## Supplied material
== == ==
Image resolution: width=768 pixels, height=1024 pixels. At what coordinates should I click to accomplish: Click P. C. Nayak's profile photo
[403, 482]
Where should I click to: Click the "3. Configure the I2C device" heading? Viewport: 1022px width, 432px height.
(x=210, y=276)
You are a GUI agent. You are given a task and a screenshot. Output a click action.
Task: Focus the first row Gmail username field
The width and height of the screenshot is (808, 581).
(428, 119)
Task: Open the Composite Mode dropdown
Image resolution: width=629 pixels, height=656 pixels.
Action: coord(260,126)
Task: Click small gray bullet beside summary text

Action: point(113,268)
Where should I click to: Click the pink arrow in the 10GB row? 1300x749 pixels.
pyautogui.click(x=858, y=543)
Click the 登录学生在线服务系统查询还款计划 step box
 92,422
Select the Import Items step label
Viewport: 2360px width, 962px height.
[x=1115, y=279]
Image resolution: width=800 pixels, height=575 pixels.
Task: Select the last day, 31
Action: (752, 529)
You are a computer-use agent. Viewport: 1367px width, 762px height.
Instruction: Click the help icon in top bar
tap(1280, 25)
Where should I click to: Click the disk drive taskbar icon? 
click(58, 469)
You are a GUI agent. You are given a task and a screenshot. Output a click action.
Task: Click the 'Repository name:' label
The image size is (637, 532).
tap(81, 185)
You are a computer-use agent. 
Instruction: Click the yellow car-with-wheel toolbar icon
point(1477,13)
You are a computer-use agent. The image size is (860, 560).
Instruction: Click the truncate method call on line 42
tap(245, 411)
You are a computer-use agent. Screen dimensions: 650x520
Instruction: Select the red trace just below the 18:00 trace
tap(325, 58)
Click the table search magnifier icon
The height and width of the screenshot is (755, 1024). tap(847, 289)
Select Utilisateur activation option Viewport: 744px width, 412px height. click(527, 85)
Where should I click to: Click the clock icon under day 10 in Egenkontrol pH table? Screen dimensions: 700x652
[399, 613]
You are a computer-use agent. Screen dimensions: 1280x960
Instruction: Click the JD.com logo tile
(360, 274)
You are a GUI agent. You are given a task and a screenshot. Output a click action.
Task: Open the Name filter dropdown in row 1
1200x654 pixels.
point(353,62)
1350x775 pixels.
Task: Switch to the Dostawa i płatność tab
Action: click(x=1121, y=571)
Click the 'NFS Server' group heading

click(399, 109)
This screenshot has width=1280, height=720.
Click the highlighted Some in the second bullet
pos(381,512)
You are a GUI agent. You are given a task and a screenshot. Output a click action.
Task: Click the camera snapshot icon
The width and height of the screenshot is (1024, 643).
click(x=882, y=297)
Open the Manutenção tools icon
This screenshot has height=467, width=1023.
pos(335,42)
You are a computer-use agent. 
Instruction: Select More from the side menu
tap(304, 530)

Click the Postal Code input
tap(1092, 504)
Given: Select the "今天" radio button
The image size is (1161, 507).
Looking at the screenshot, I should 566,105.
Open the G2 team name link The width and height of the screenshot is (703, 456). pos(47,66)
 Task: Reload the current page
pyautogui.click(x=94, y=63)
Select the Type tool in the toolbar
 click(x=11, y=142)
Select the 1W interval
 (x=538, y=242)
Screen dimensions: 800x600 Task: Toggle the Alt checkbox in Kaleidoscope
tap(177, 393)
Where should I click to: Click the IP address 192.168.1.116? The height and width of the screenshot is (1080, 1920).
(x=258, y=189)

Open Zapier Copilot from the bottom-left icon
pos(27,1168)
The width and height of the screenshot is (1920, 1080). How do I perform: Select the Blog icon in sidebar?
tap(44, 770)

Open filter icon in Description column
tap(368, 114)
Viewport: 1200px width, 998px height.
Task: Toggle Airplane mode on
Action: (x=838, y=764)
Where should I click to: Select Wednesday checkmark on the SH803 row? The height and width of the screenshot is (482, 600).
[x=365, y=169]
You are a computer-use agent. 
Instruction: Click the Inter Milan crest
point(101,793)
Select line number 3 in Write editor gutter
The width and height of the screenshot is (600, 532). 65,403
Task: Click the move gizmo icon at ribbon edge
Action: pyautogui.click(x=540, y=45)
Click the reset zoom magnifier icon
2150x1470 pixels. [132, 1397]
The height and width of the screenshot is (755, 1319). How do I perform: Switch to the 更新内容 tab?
== == ==
## Aim of the exercise
Rewrite all of the rows above, replacing every "computer-use agent" with "desktop assistant" and leaving everything else as it is.

## Exercise answer
Image resolution: width=768 pixels, height=1024 pixels. At what coordinates should I click to accomplish: Click P. C. Nayak's profile photo
[403, 482]
Where should I click to: Click the "3. Configure the I2C device" heading? Viewport: 1022px width, 432px height.
(x=210, y=276)
You are a GUI agent. You are given a task and a screenshot. Output a click action.
Task: Focus the first row Gmail username field
The width and height of the screenshot is (808, 581).
(428, 119)
Task: Open the Composite Mode dropdown
Image resolution: width=629 pixels, height=656 pixels.
Action: coord(260,126)
Task: Click small gray bullet beside summary text

Action: point(113,268)
Where should I click to: Click the pink arrow in the 10GB row? 1300x749 pixels.
pyautogui.click(x=858, y=543)
Click the 登录学生在线服务系统查询还款计划 step box
 92,422
Select the Import Items step label
Viewport: 2360px width, 962px height.
[x=1115, y=279]
Image resolution: width=800 pixels, height=575 pixels.
Task: Select the last day, 31
Action: (752, 529)
You are a desktop assistant. Viewport: 1367px width, 762px height.
Instruction: Click the help icon in top bar
tap(1280, 25)
Where should I click to: Click the disk drive taskbar icon? 
click(58, 469)
You are a GUI agent. You are given a task and a screenshot. Output a click action.
Task: Click the 'Repository name:' label
The image size is (637, 532).
tap(81, 185)
You are a desktop assistant. 
Instruction: Click the yellow car-with-wheel toolbar icon
point(1477,13)
You are a desktop assistant. The image size is (860, 560).
Instruction: Click the truncate method call on line 42
tap(245, 411)
You are a desktop assistant. Screen dimensions: 650x520
Instruction: Select the red trace just below the 18:00 trace
tap(325, 58)
Click the table search magnifier icon
The height and width of the screenshot is (755, 1024). tap(847, 289)
Select Utilisateur activation option Viewport: 744px width, 412px height. click(527, 85)
Where should I click to: Click the clock icon under day 10 in Egenkontrol pH table? Screen dimensions: 700x652
[399, 613]
You are a desktop assistant. Screen dimensions: 1280x960
Instruction: Click the JD.com logo tile
(360, 274)
You are a GUI agent. You are given a task and a screenshot. Output a click action.
Task: Open the Name filter dropdown in row 1
1200x654 pixels.
point(353,62)
1350x775 pixels.
Task: Switch to the Dostawa i płatność tab
Action: click(x=1121, y=571)
Click the 'NFS Server' group heading

click(399, 109)
This screenshot has width=1280, height=720.
Click the highlighted Some in the second bullet
pos(381,512)
You are a GUI agent. You are given a task and a screenshot. Output a click action.
Task: Click the camera snapshot icon
The width and height of the screenshot is (1024, 643).
click(x=882, y=297)
Open the Manutenção tools icon
This screenshot has height=467, width=1023.
pos(335,42)
You are a desktop assistant. 
Instruction: Select More from the side menu
tap(304, 530)

Click the Postal Code input
tap(1092, 504)
Given: Select the "今天" radio button
The image size is (1161, 507).
Looking at the screenshot, I should 566,105.
Open the G2 team name link The width and height of the screenshot is (703, 456). pos(47,66)
 Task: Reload the current page
pyautogui.click(x=94, y=63)
Select the Type tool in the toolbar
 click(x=11, y=142)
Select the 1W interval
 (x=538, y=242)
Screen dimensions: 800x600 Task: Toggle the Alt checkbox in Kaleidoscope
tap(177, 393)
Where should I click to: Click the IP address 192.168.1.116? The height and width of the screenshot is (1080, 1920).
(x=258, y=189)

Open Zapier Copilot from the bottom-left icon
pos(27,1168)
The width and height of the screenshot is (1920, 1080). How do I perform: Select the Blog icon in sidebar?
tap(44, 770)

Open filter icon in Description column
tap(368, 114)
Viewport: 1200px width, 998px height.
Task: Toggle Airplane mode on
Action: (x=838, y=764)
Where should I click to: Select Wednesday checkmark on the SH803 row? The height and width of the screenshot is (482, 600).
[x=365, y=169]
You are a desktop assistant. 
Instruction: Click the Inter Milan crest
point(101,793)
Select line number 3 in Write editor gutter
The width and height of the screenshot is (600, 532). 65,403
Task: Click the move gizmo icon at ribbon edge
Action: pyautogui.click(x=540, y=45)
Click the reset zoom magnifier icon
2150x1470 pixels. [132, 1397]
The height and width of the screenshot is (755, 1319). How do I perform: Switch to the 更新内容 tab?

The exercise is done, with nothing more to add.